Alors que le crépuscule s’installait sur Sanaa mercredi dernier, des combattants houthis armés ont encerclé le complexe des Nations Unies dans la capitale yéménite, marquant le début d’une opération systématique contre les organisations d’aide internationale à travers le pays. J’ai passé des années à suivre la crise humanitaire au Yémen, mais cette escalade marque un nouveau chapitre dangereux dans la relation entre les rebelles soutenus par l’Iran et les groupes humanitaires internationaux.
« Ils sont entrés sans avertissement, ont confisqué nos téléphones et détenu plusieurs membres du personnel, » a déclaré un travailleur de l’ONU qui a demandé l’anonymat pour des raisons de sécurité. « Le niveau d’intimidation était sans précédent. »
Selon des responsables de trois agences onusiennes distinctes, les forces houthies ont détenu au moins 15 membres du personnel de l’ONU et perquisitionné les bureaux de plusieurs organisations humanitaires dans les territoires sous leur contrôle. Les raids ont ciblé les bureaux du Programme alimentaire mondial, de l’UNICEF et du Bureau des droits de l’homme de l’ONU, entre autres.
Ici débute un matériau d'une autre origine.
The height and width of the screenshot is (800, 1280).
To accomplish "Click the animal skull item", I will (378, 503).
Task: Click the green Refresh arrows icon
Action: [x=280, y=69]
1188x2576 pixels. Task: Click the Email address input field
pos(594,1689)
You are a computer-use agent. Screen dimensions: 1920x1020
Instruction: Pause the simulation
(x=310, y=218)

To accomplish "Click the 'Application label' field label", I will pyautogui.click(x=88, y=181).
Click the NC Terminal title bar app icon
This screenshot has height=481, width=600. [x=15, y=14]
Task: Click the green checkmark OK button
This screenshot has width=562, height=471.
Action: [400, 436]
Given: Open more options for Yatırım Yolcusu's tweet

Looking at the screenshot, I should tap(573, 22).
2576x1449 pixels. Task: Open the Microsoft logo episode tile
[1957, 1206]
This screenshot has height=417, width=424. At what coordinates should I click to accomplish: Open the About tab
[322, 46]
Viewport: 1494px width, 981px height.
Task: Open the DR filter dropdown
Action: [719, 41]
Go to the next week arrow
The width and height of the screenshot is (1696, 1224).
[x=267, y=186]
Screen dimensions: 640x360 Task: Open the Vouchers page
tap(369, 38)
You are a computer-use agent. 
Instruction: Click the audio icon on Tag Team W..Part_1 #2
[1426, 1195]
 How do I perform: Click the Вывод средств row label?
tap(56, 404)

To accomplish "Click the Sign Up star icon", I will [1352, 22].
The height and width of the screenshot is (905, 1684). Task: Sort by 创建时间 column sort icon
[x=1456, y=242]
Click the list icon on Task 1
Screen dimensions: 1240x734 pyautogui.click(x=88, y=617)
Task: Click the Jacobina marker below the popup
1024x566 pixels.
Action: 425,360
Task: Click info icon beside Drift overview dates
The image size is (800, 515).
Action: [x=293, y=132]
Les autorités houthies affirment que ces opérations découlent de soupçons selon lesquels les organisations d’aide se seraient engagées dans des « activités de renseignement » – des allégations que le Secrétaire général de l’ONU, António Guterres, a fermement rejetées dans une déclaration publiée hier.
« Ces actions représentent une violation grave des privilèges et immunités des Nations Unies et entravent considérablement notre capacité à fournir une aide cruciale à des millions de Yéménites vulnérables, » a déclaré Guterres.
Cette répression survient à un moment particulièrement sensible dans la politique régionale. Les Houthis ont intensifié leurs attaques maritimes en mer Rouge en signe de solidarité avec les Palestiniens pendant le conflit israélo-Hamas en cours. Depuis novembre, ils ont attaqué ou saisi près de 30 navires, perturbant considérablement l’une des routes maritimes les plus critiques du monde.
J’ai parlé avec Mohammed Al-Harazi, un analyste yéménite basé à Amman, qui estime qu’il s’agit d’une pression calculée. « Les Houthis exploitent leur importance régionale pour consolider leur contrôle au niveau national. En ciblant les organisations d’aide, ils envoient un message sur qui gouverne dans le nord du Yémen. »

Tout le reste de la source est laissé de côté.